How Management of Change Prevents Major Process Safety Incidents

| Frontline Blog
Major process safety incident of an oil rig on fire surrounded by boats trying to put the flames out with water. Frontline Data Solutions logo on the left.

Monica Kinsey standing in front of totes in a warehouse.
Author: Monica Kinsey

Monica is a Marketing Manager at Frontline Data Solutions. She has a background in warehouse operations and bachelor’s degrees from Indiana University in both Supply Chain Management and International Studies.

Summary

Major process safety incidents rarely happen without warning. In most cases, investigations for these incidents reveal a familiar pattern: someone made a change without formally evaluating the risks, and the safeguards that existed were designed for a different set of conditions. Management of change (MOC) is the structured process that prevents gaps like these from opening in the first place.

This post explains what MOC is, why it matters for OSHA-regulated operations, and how gaps in MOC practice create the conditions for serious incidents. It also offers ideas for safety and EHS leaders who want to improve their MOC processes without rebuilding their program from the ground up.

WORK INSTRUCTIONS:
A - List each topic that the management of change post says it will cover.
B - Carry on the management of change post from its last sentence, in the same technical voice.
The listing that comes next was drawn from a separate source and has no connection to the management of change post.

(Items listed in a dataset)
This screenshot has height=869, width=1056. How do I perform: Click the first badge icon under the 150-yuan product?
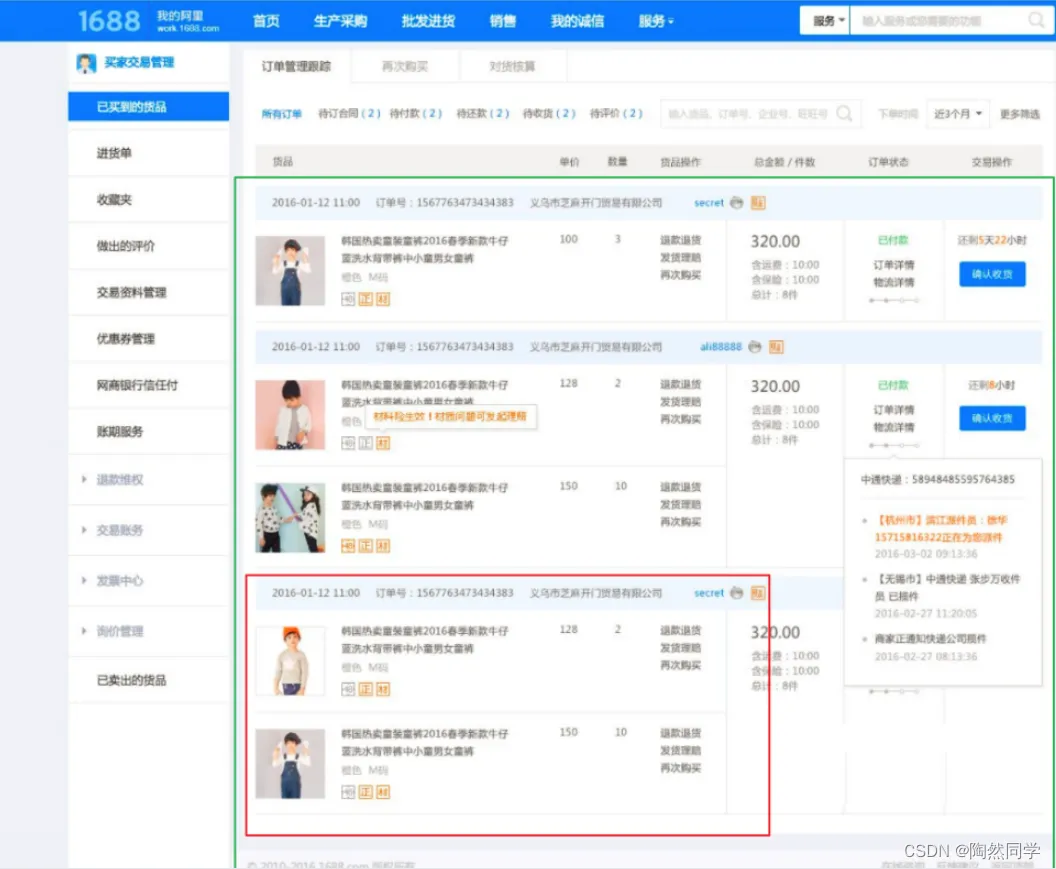348,545
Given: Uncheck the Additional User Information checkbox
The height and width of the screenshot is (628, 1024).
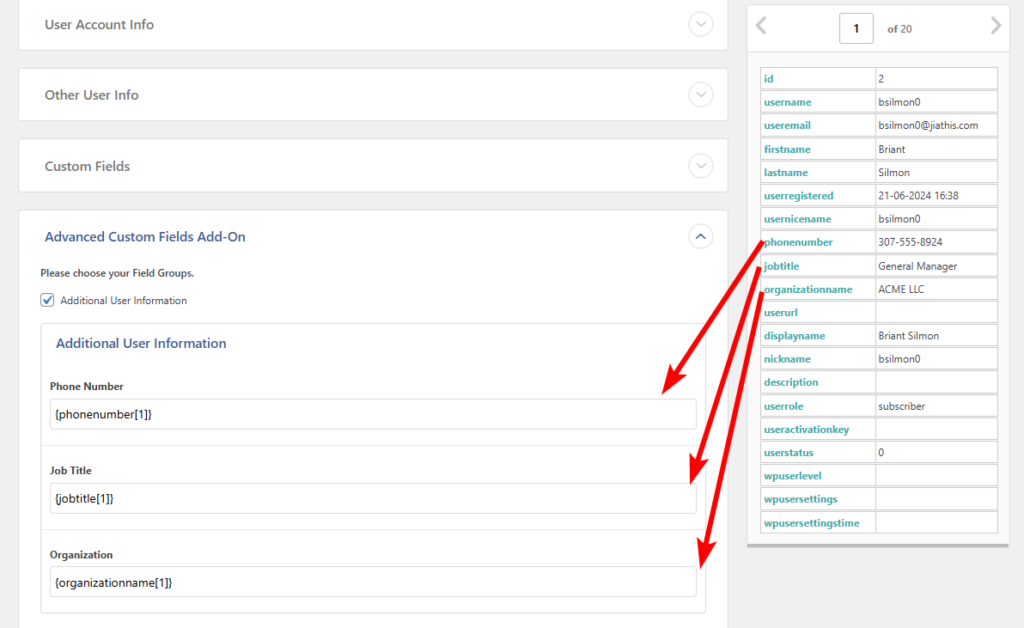Looking at the screenshot, I should 46,299.
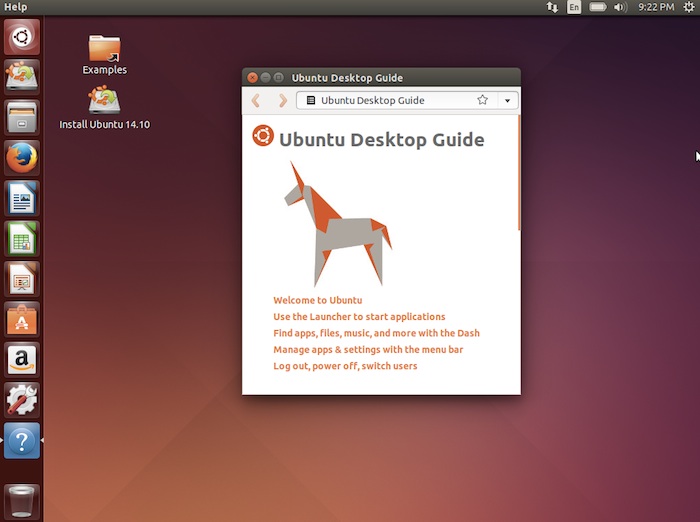
Task: Click the bookmark star icon in the Guide
Action: coord(482,100)
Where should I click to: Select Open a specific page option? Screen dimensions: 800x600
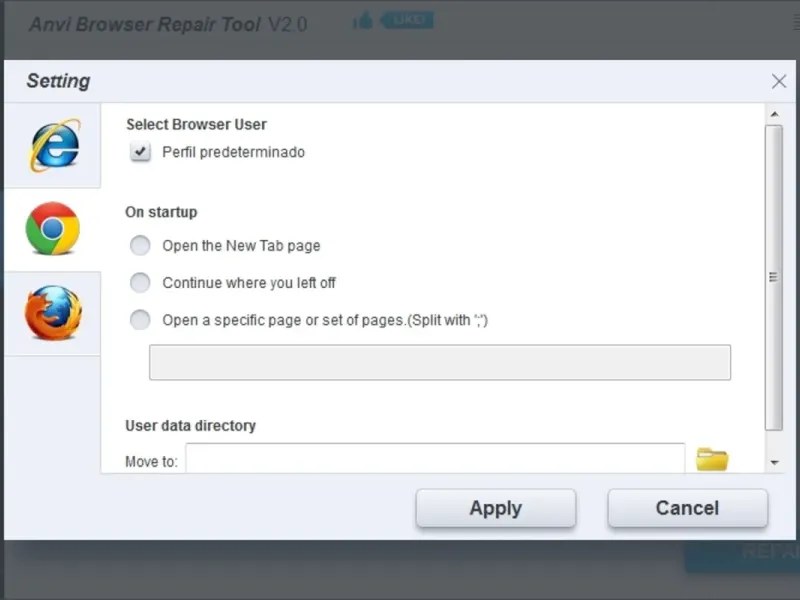click(x=141, y=320)
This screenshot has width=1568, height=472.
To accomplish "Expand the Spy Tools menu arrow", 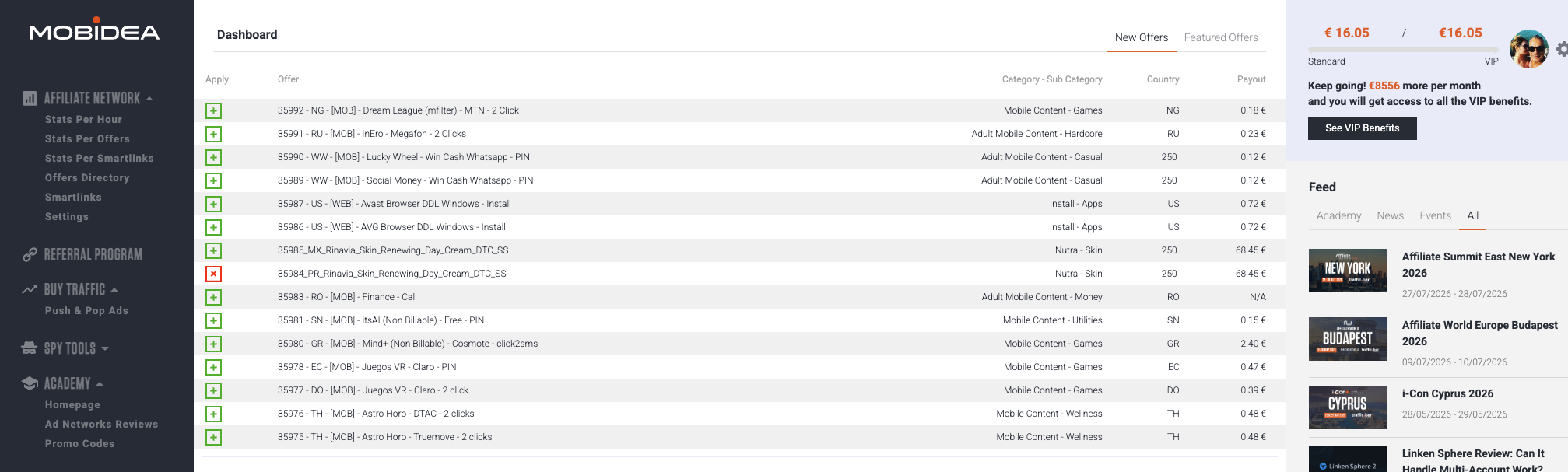I will pos(105,348).
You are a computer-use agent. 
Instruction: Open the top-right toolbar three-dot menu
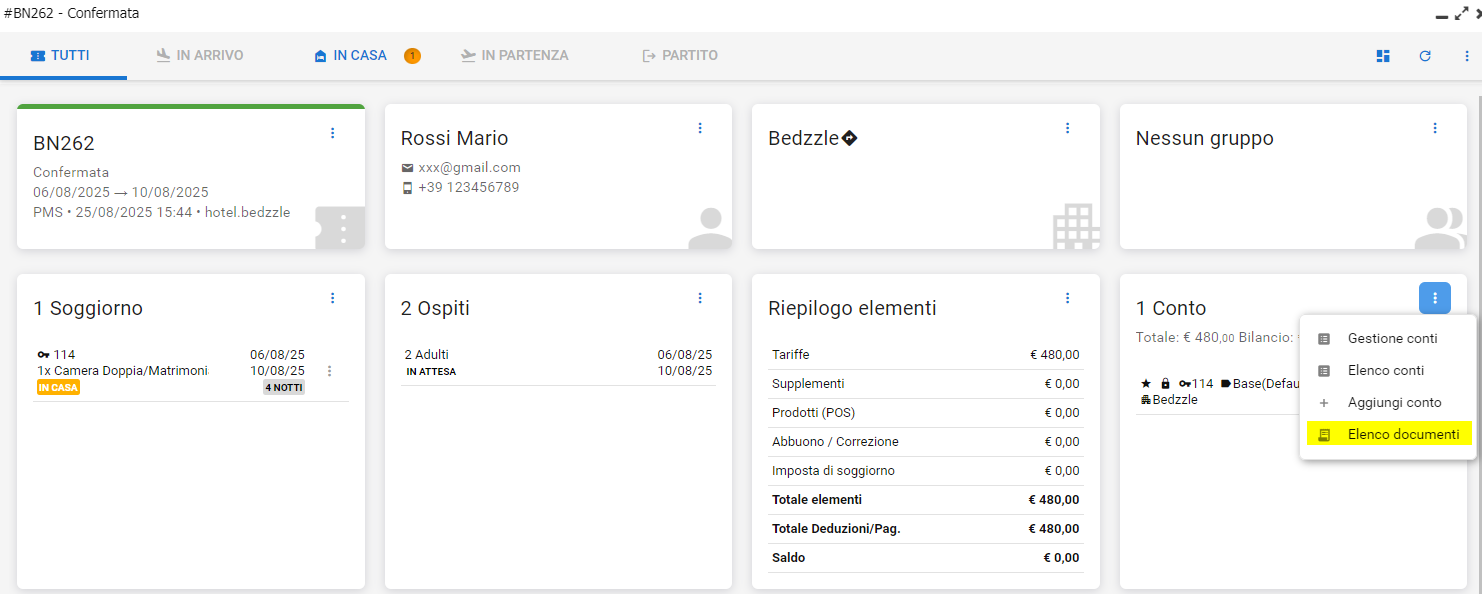[x=1467, y=56]
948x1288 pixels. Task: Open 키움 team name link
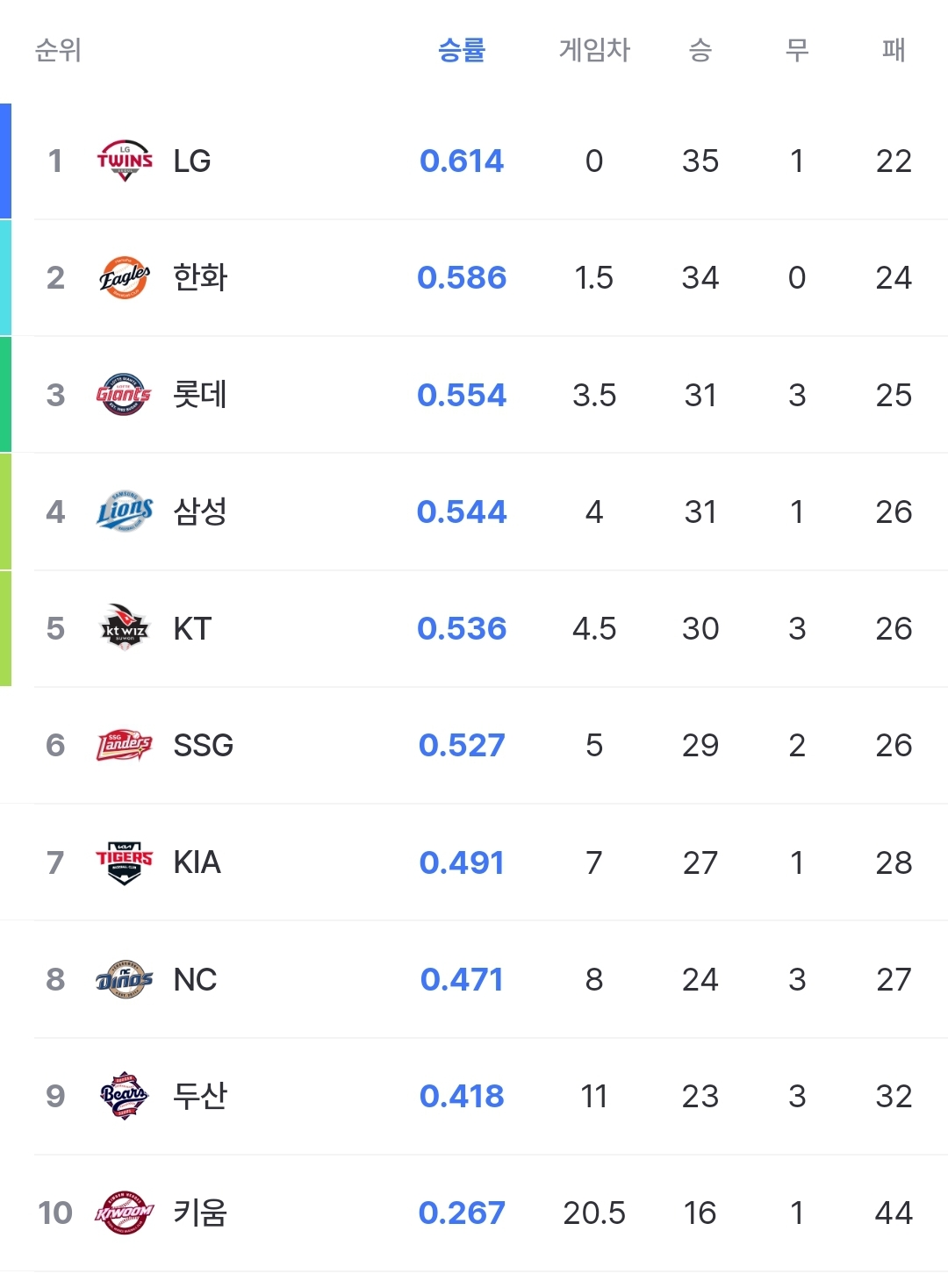[200, 1213]
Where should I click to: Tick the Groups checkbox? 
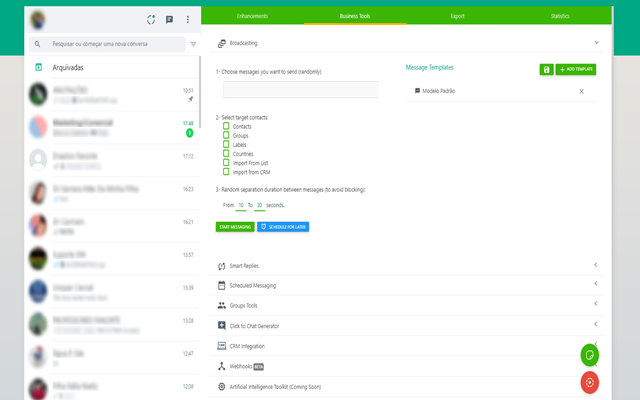226,136
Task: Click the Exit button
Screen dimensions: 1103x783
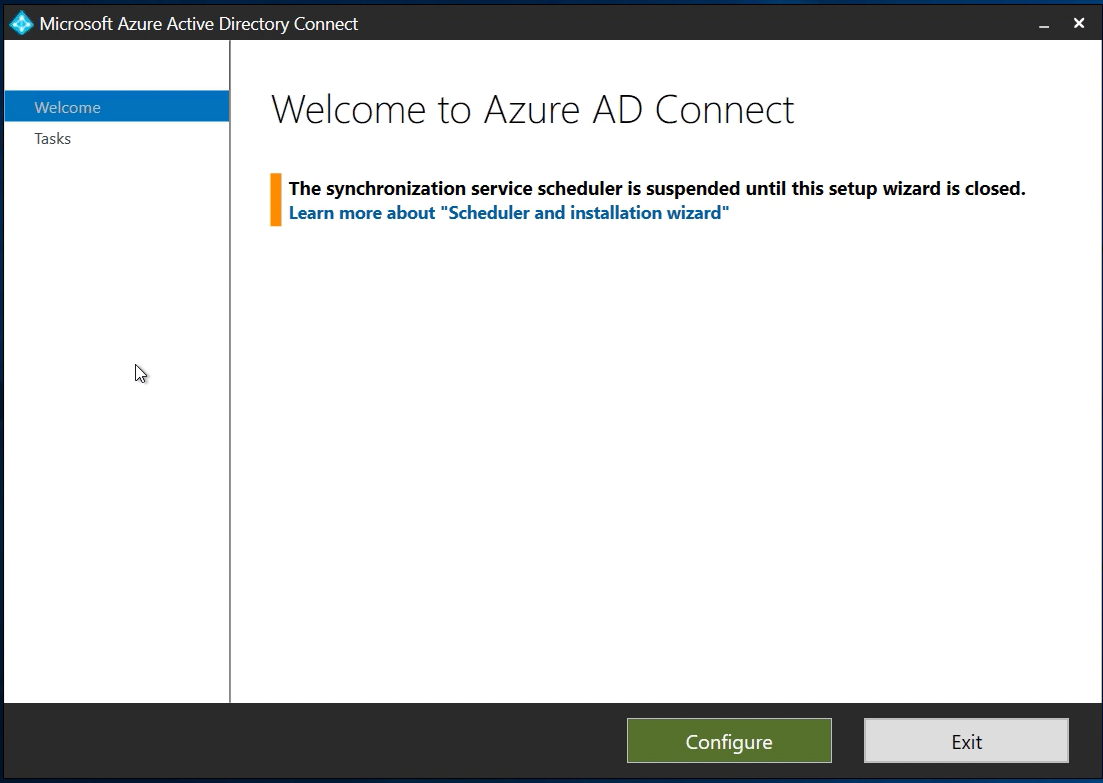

WRITTEN RESPONSES:
A -
- What management of change (MOC) is
- Why MOC matters for OSHA-regulated operations
- How gaps in MOC practice create the conditions for serious incidents
- Ideas for safety and EHS leaders who want to improve their MOC processes without rebuilding their program from the ground up

B -
Key Takeaways for Safety Managers and EHS Leaders

  • MOC is a regulatory requirement under OSHA’s Process Safety Management (PSM) standard for facilities that handle highly hazardous chemicals, and a widely adopted best practice for any operation where change introduces risk.
  • Most major process safety incidents involve some form of change that was not adequately reviewed, communicated, or controlled before it was implemented.
  • A weak MOC process creates operational and financial risk long before a major process safety incident occurs.
  • Improving MOC doesn’t require a complete overhaul. Standardized templates, clear ownership, and regular process reviews can materially reduce risk in a short time.
  • The goal of MOC isn’t to slow down operations. It’s to help the people responsible for safety to understand what’s changed and to verify that existing controls are still adequate.

What is Management of Change and Why Does It Matter for Process Safety?

Management of change (MOC) is a formal process used to evaluate, approve, document, and communicate changes to equipment, materials, procedures, personnel, and operating conditions before they go into effect. It helps prevent changes from introducing new hazards or compromising existing safeguards without proper review and authorization.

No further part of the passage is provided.